Chiens de la nuit, de Kent Anderson
Dans Sympathy for the Devil, précédent roman de Kent Anderson, l’auteur mettait en scène Hanson, son double, depuis sa conscription puis son engagement chez les Bérets verts jusqu’à ce qui semblait marquer la fin de sa guerre au Viêtnam. C’est à Portland, en tant que flic à la fin des années 1970 qu’on le retrouve, toujours double de l’auteur qui a lui aussi exercé ce métier en ces lieux, et plus précisément dans les rues difficiles du North Precinct.
Comme au Viêtnam, et de manière encore plus ouverte sans doute, Hanson est considéré ici comme un membre d’une armée d’occupation. Dans ces rues envahies de chiens errants redevenus des bêtes sauvages que les policiers tuent dans le cadre d’un concours lancé dans le commissariat, où le danger omniprésent fait son lit sur la misère des habitants, Hanson ne cesse de revivre les souvenirs de guerre qui le hantent et, surtout, tente de maîtriser la violence qui couve en lui et à laquelle il ne peut plus laisser libre cours. Car même dans un lieu aussi violent que le North Precinct, on est au États-Unis, une société policée dans laquelle il convient de garder un minimum le contrôle lorsque l’on porte un uniforme.
Fini la dope et l’alcool qui le faisaient en grande partie tenir au Viêtnam, car ici les conséquences d’une bagarre pourraient s’avérer bien plus grande que prévue, sauf peut-être dans le bar du club de la police, justement :
« C’était le seul bar où Hanson se sentait à son aise, où il n’avait pas peur de se saouler. Ici, presque tout le monde était armé. Ils avaient tous vu des gens se faire tuer, certains en avaient tué eux-mêmes. Aucun risque qu’une fois ivres, ils provoquent quelqu’un d’autre sans connaître les conséquences éventuelles. […] Les flics savaient que lorsqu’un type cherchait la bagarre, les choses pouvaient dégénérer très rapidement, et cela expliquait cette ambiance courtoise. Une société armée, songea Hanson, est une société polie. »
Ainsi, dans les pas d’Hanson au-delà d’une peinture alternant âpreté et comédie du quotidien des flics de terrains et des habitants du ghetto que l’on peut trouver par ailleurs chez Wambaugh, c’est le traumatisme de la guerre que nous donne à voir Kent Anderson.
Un traumatisme difficilement assumé – ainsi Hanson n’a de cesse de dire qu’il désire la mort de l’ensemble des psychiatres et avocats et voit dans chaque civil un peu trop lisse à son goût un psy en puissance – mais qui n’est pas moins profond et qui s’exprime en grande partie ici à travers l’image des chiens. Les chiens qui ont servi à Hanson pour s’exercer aux premiers secours lors de la guerre, ceux que l’on chasse dans le North Precinct, celui qu’Hanson adopte… symboles de ses péchés comme de ses tentatives de rédemption.

* Entrées de données *
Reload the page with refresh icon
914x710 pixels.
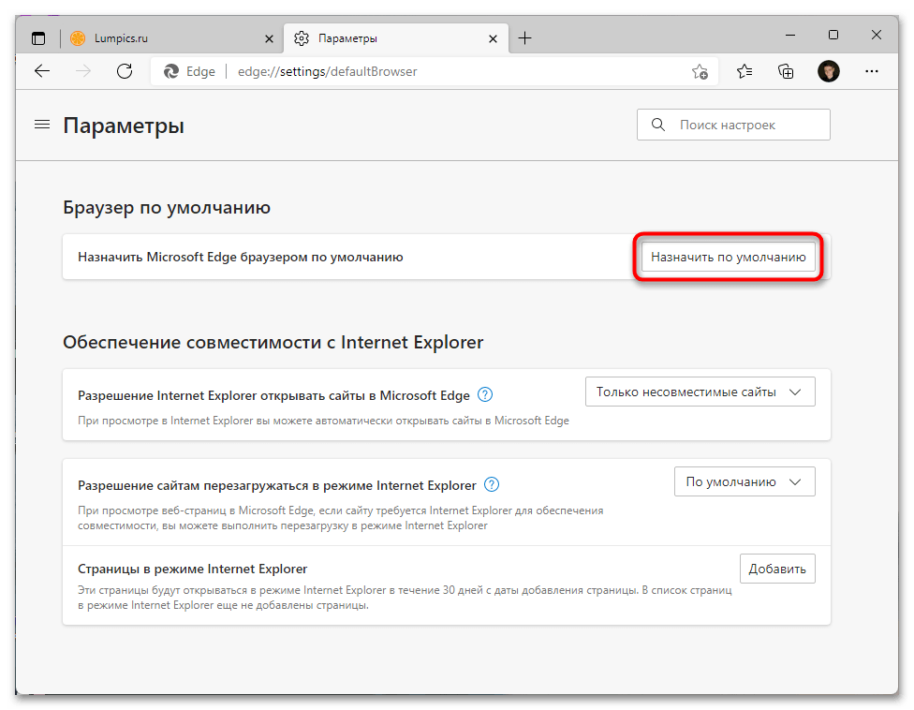[x=124, y=71]
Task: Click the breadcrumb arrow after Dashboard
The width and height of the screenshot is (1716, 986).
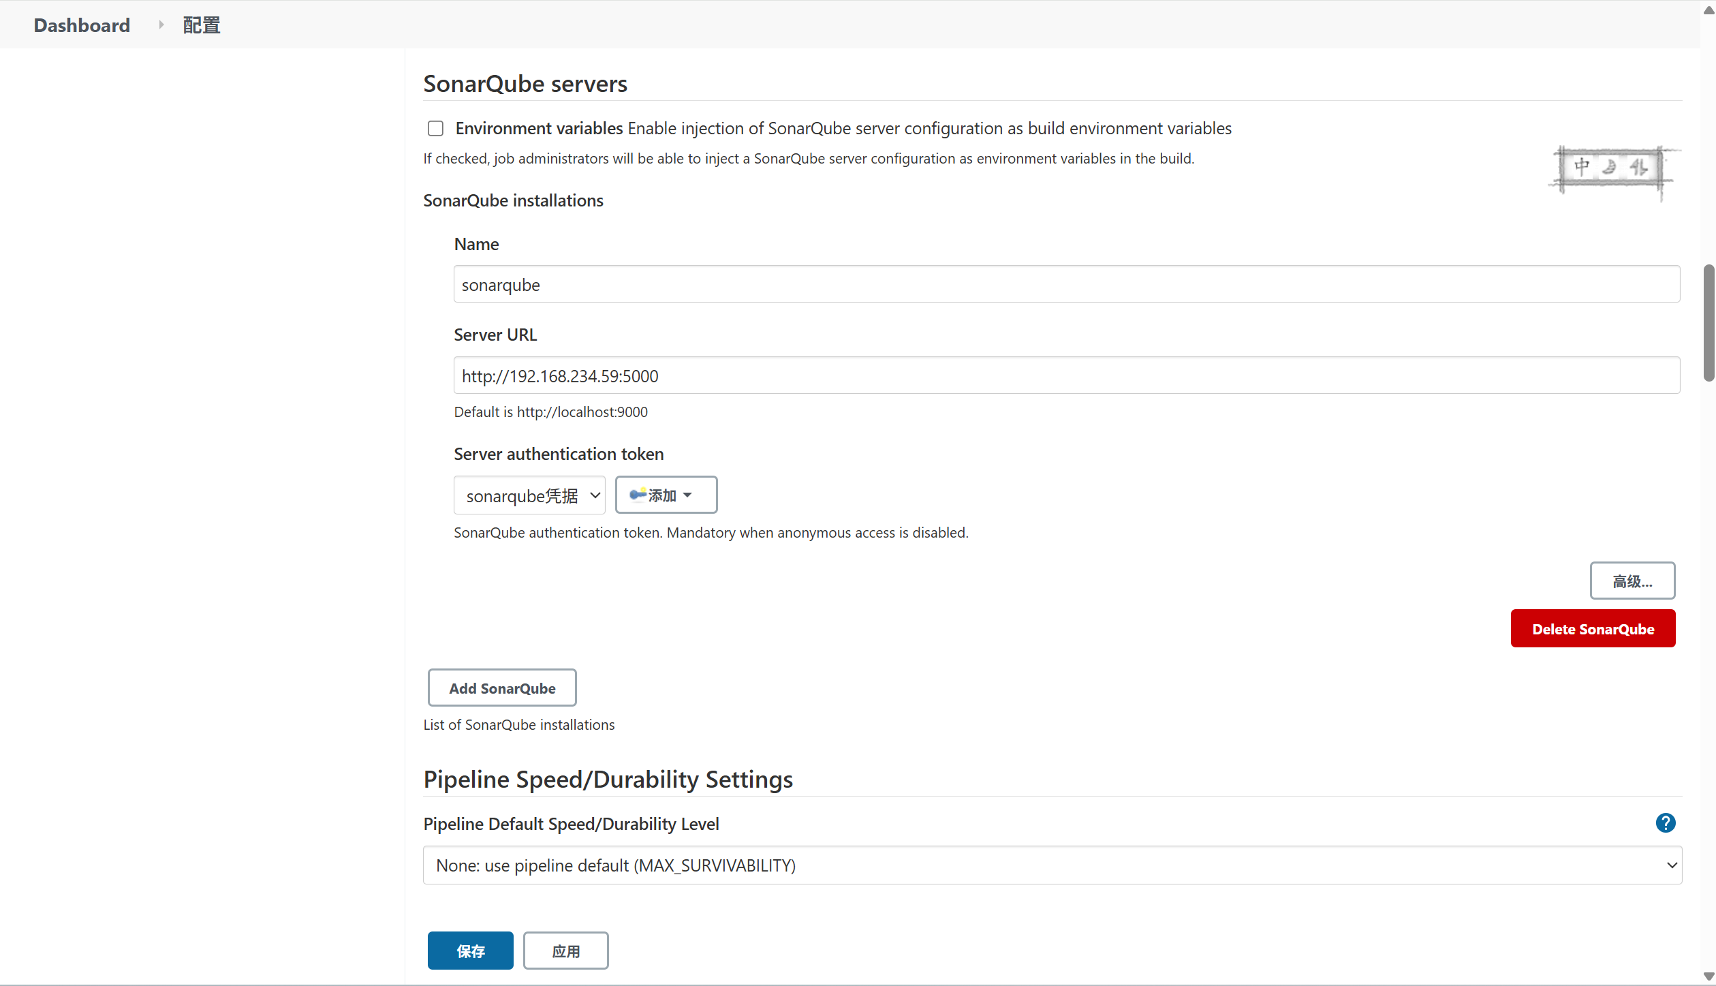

* Exercices à faire *
**1.** Dans quelle ville l'extrait situe-t-il Hanson lorsqu'il est flic ?
**2.** Reproduisez à l'identique le passage de l'extrait qui va de « Un traumatisme difficilement » jusqu'à « tentatives de rédemption. ».

* Réponses successives *
**1.** À Portland.

**2.**
Un traumatisme difficilement assumé – ainsi Hanson n’a de cesse de dire qu’il désire la mort de l’ensemble des psychiatres et avocats et voit dans chaque civil un peu trop lisse à son goût un psy en puissance – mais qui n’est pas moins profond et qui s’exprime en grande partie ici à travers l’image des chiens. Les chiens qui ont servi à Hanson pour s’exercer aux premiers secours lors de la guerre, ceux que l’on chasse dans le North Precinct, celui qu’Hanson adopte… symboles de ses péchés comme de ses tentatives de rédemption.